____ The input

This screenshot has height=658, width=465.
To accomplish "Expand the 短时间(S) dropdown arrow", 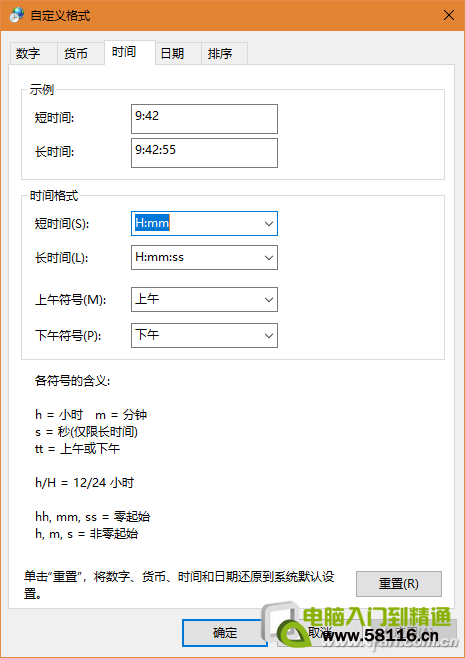I will tap(269, 224).
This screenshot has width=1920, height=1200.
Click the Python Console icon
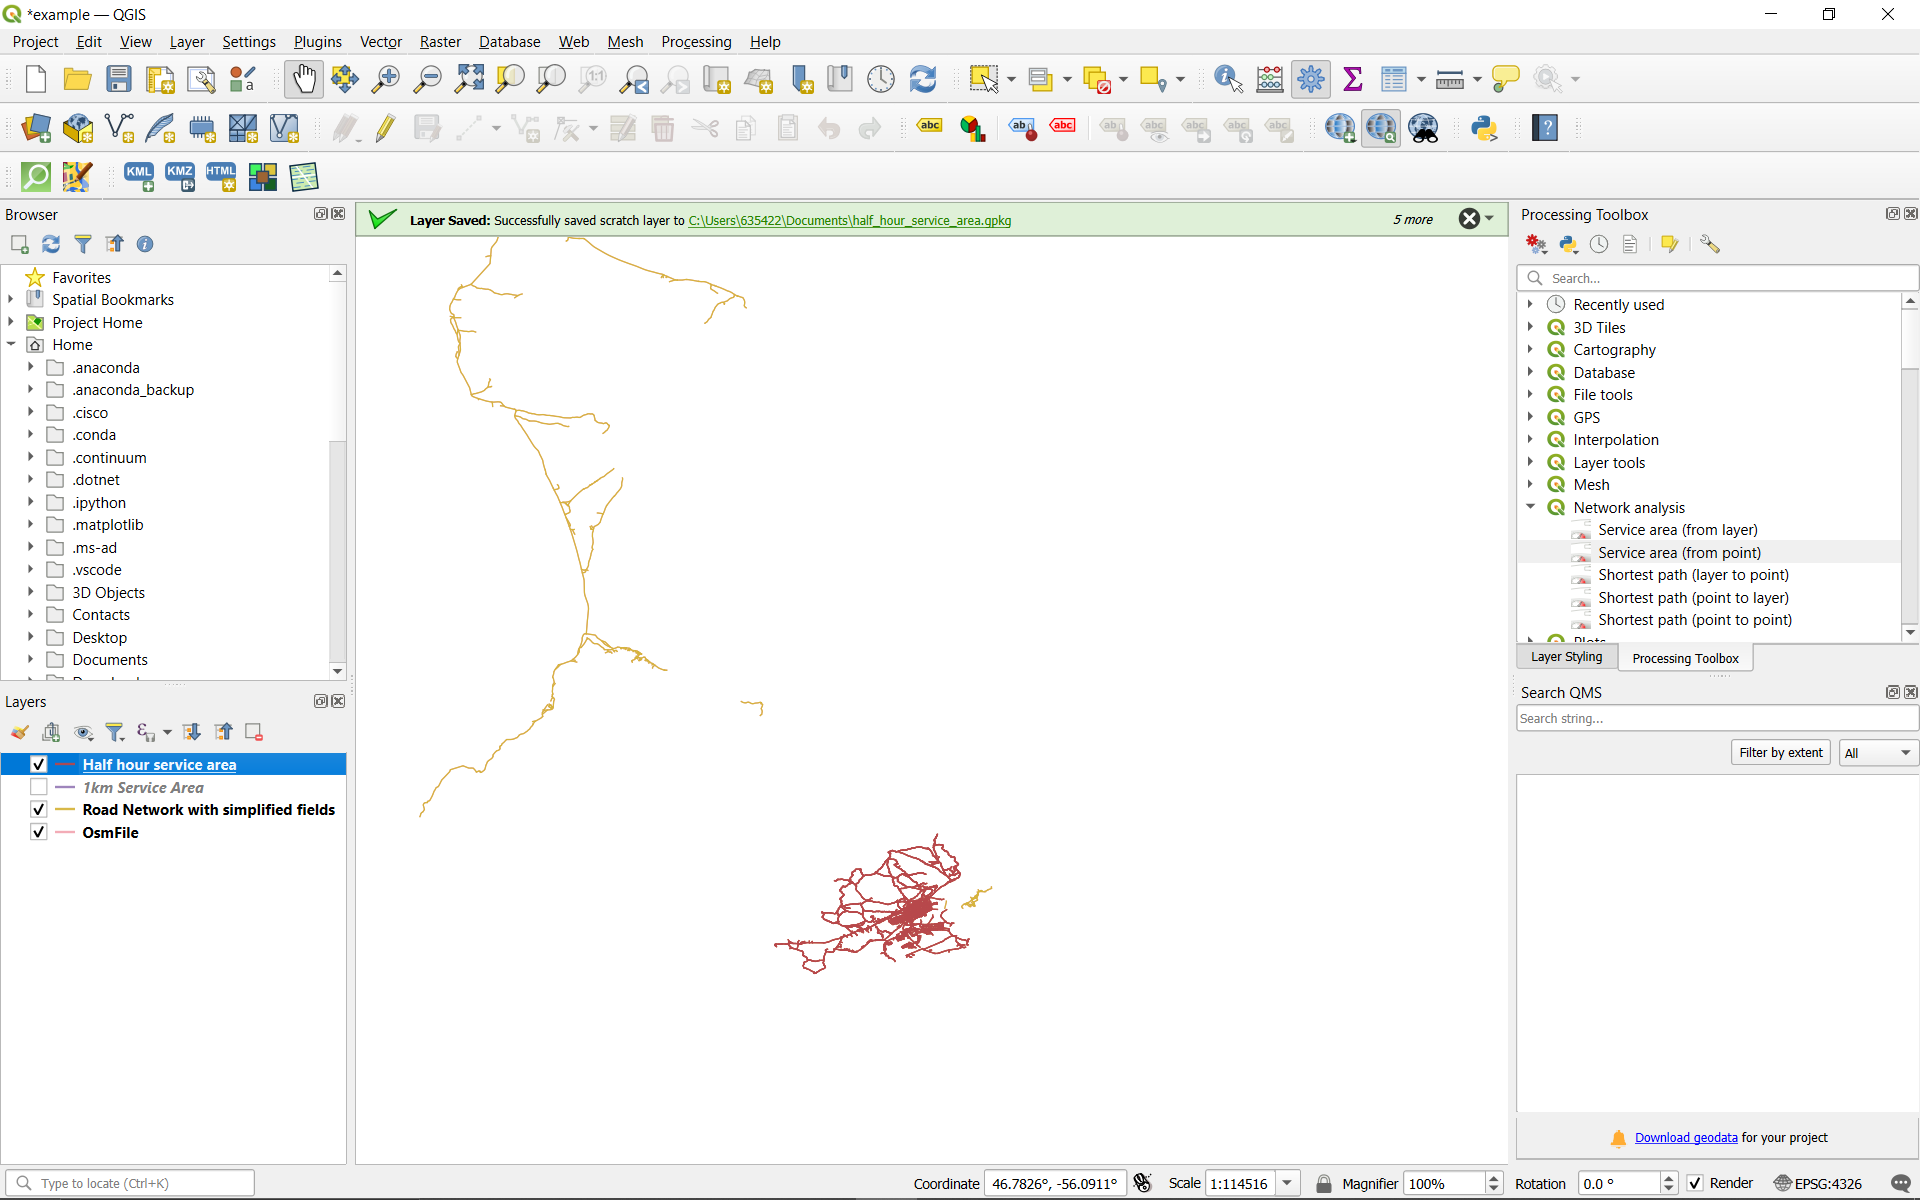click(x=1486, y=127)
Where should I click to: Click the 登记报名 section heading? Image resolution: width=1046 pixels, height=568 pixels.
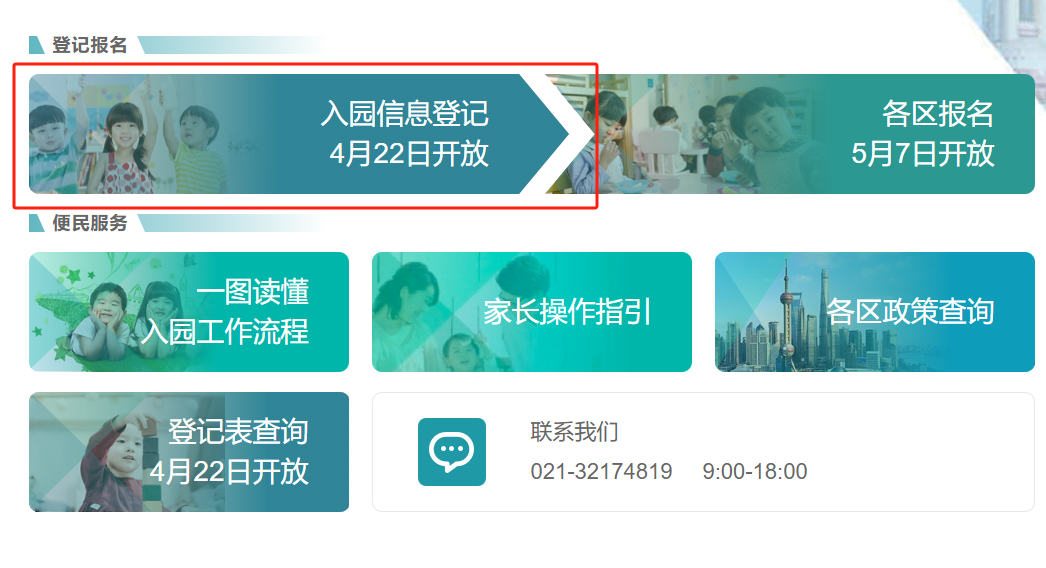[89, 45]
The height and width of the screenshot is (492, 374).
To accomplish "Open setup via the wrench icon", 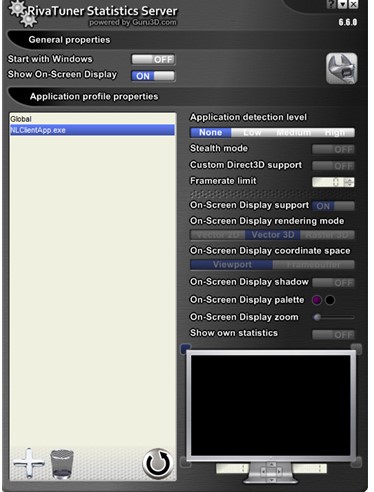I will 342,68.
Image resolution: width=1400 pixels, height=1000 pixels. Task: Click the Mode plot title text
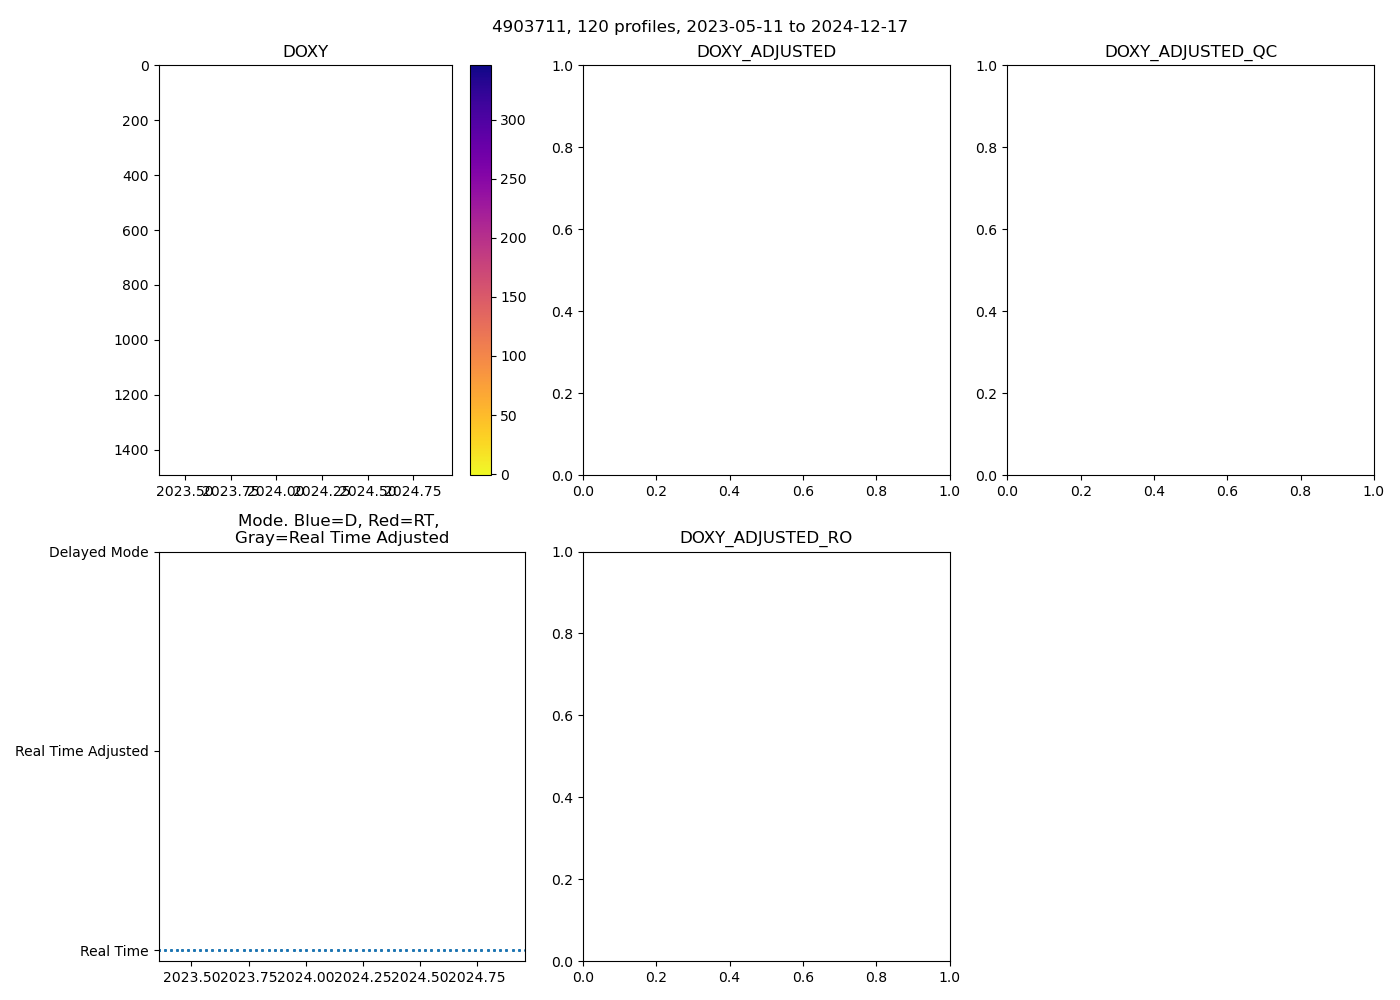[341, 529]
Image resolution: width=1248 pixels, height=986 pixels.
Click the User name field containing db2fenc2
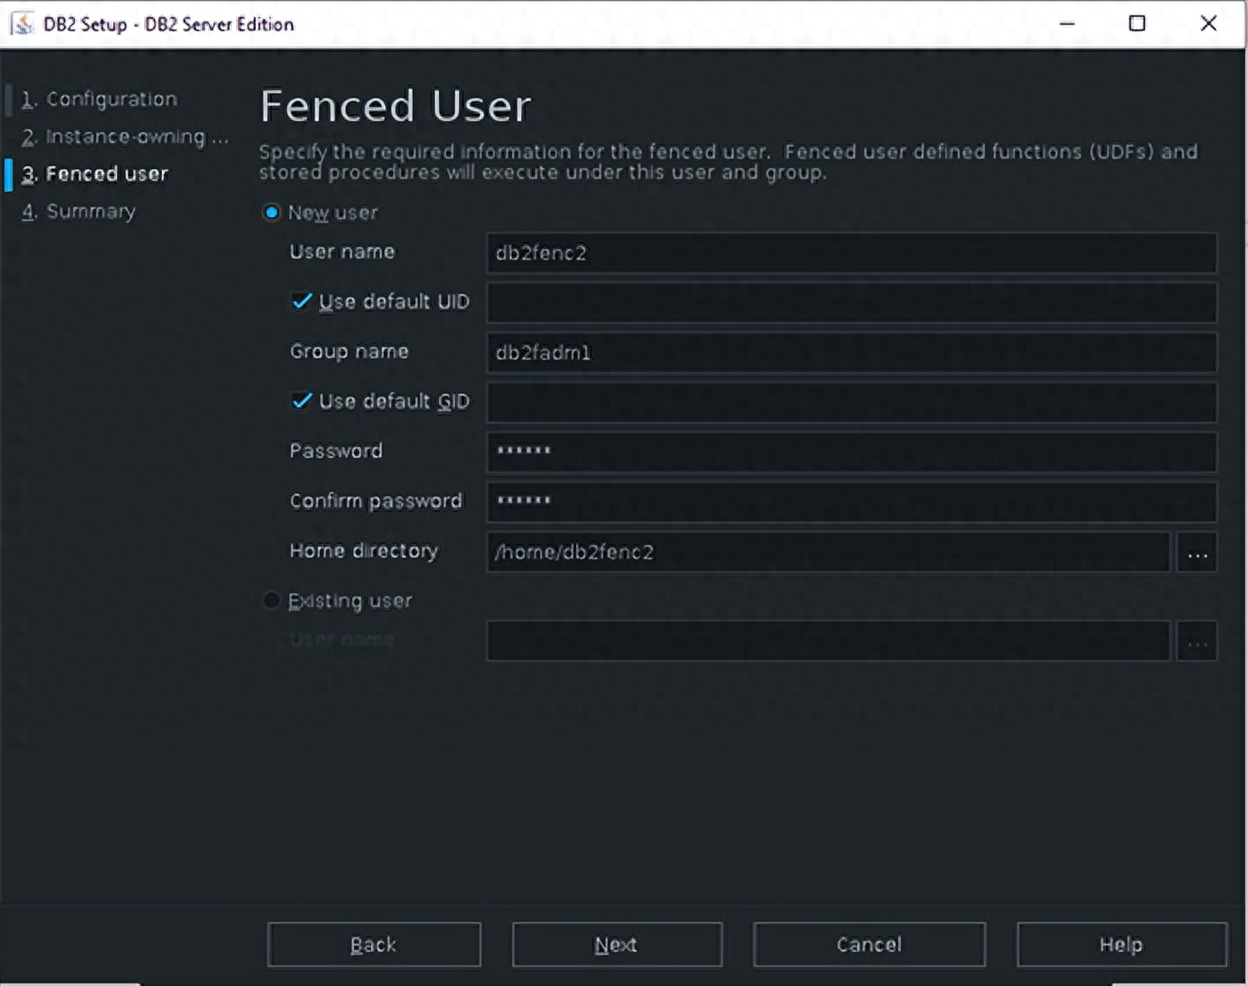point(850,253)
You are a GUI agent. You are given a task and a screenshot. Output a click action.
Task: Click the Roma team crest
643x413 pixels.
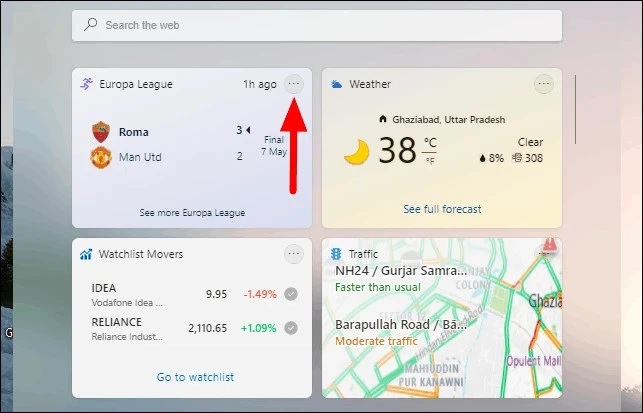(101, 132)
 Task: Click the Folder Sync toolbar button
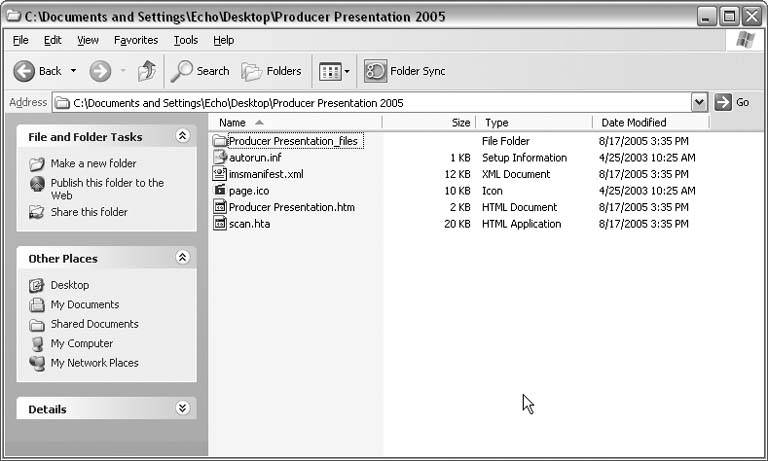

________

• [What the exercise asks] Among the lines above, find the ones containing "This" and copy them.

• [Solution to the problem]
This screenshot has height=658, width=465.
This screenshot has width=1920, height=1200.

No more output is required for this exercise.